SUN 24 - 11 - 2024
 
Date: Sep 7, 2015
Source: The Daily Star
At a crossroads toward change or chaos
Michael Young

Two interesting dynamics were on display this week, and will shape what happens in Lebanon during the coming months.

The first was the decision of the “You Stink” activists to take over the Environment Ministry and try to force the resignation of Mohammad Machnouk. The political class reacted as one to this action, condemning what had happened. The second was the announcement by the speaker of Parliament, Nabih Berri, that a dialogue session would be held on Sept. 9.

The demonstrations against the corruption of the Lebanese political class is unlikely to change much in the system, certainly not its sectarian basis. But what it has done is to alarm the politicians because they have retained little control over events. What the activists have shown is that there is an alternative model to that favored by the political elite and characterized by obedience to the leaderships, who have the authority to manipulate the system and make shady deals with one another while dividing the national pie among all.

For all its sordidness this arrangement brings stability. The resort to the street, mostly by young people, does not. Those who took over the Environment Ministry Tuesday made what were perfectly legitimate claims, and have sympathy. Yet they also provoked uneasiness because of their willingness to break the political rules in pursuit of their objectives. At a moment when Lebanon seems on the edge of the abyss this disturbed many people, even those fed up with the politicians.

That’s why Berri’s announcement was very welcome. Dialogue sessions in the past have essentially been gab fests – calming tensions by showing the willingness of all sides to talk, but otherwise leading to few results. This time may be the same, but everyone understands that on Sept. 9 more will be expected. The dialogue provides an opportunity for the politicians to regain some credit with a population whose fury is growing.

Lebanon is slowly drifting into chaos and the continued vacuum at the level of state institutions is no longer sustainable. The government has failed, there is no president, and Parliament is not functioning. Lebanon’s political actors have to decide whether they can pursue their aims in a situation that is deteriorating by the day, with an increasingly angry public no longer able to stomach abysmal social and economic conditions.

The principal question is whether Hezbollah accepts this. The party has successfully ensured that only Michel Aoun would be blamed for the presidential void, but it’s no secret that if Hezbollah tells the general that it will back a compromise candidate, he will have to go along with it. Aoun cannot afford to break with the party over such a decision. He gains much from his alliance with Hezbollah and would be foolish to allow differences over the presidency to lead to a divorce.

Prospects are not good for Hezbollah. The party is mired in its own Vietnam in Syria, and, at best, can hold the line for President Bashar Assad. It can expect no decisive battles on Assad’s behalf, while the party’s hubris has blinded it to this reality. Shiite discontent is reportedly on the rise, as is that in the party’s military ranks. The sectarian cleansing of Homs and other districts has transformed Lebanon’s Shiites into a minority at home with respect to the Sunnis. Hezbollah is paying a heavy price for its allegiance to Iran.

SUPPLIED MATERIAL:
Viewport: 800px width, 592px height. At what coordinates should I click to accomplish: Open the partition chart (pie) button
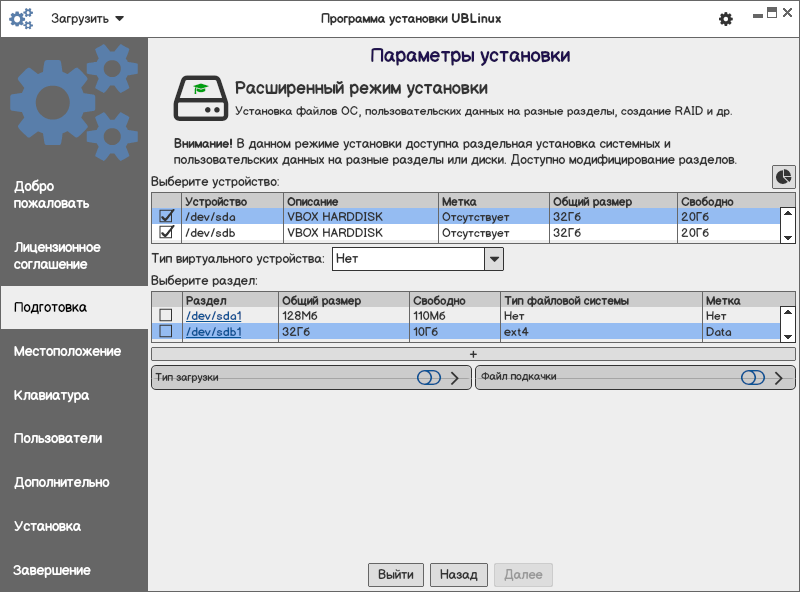(x=784, y=176)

WRITTEN TASKS:
1/ From the column on Lebanon, write out the passage that begins with the words containing "Date: Sep 7, 2015" and ends with "on Sept. 9.".
2/ Translate this sentence from the column on Lebanon into Spanish: "For all its sordidness this arrangement brings stability."

OUTPUTS FOR THE TASKS:
1/
Date: Sep 7, 2015
Source: The Daily Star
At a crossroads toward change or chaos
Michael Young

Two interesting dynamics were on display this week, and will shape what happens in Lebanon during the coming months.

The first was the decision of the “You Stink” activists to take over the Environment Ministry and try to force the resignation of Mohammad Machnouk. The political class reacted as one to this action, condemning what had happened. The second was the announcement by the speaker of Parliament, Nabih Berri, that a dialogue session would be held on Sept. 9.

2/ Pese a toda su sordidez, este arreglo aporta estabilidad.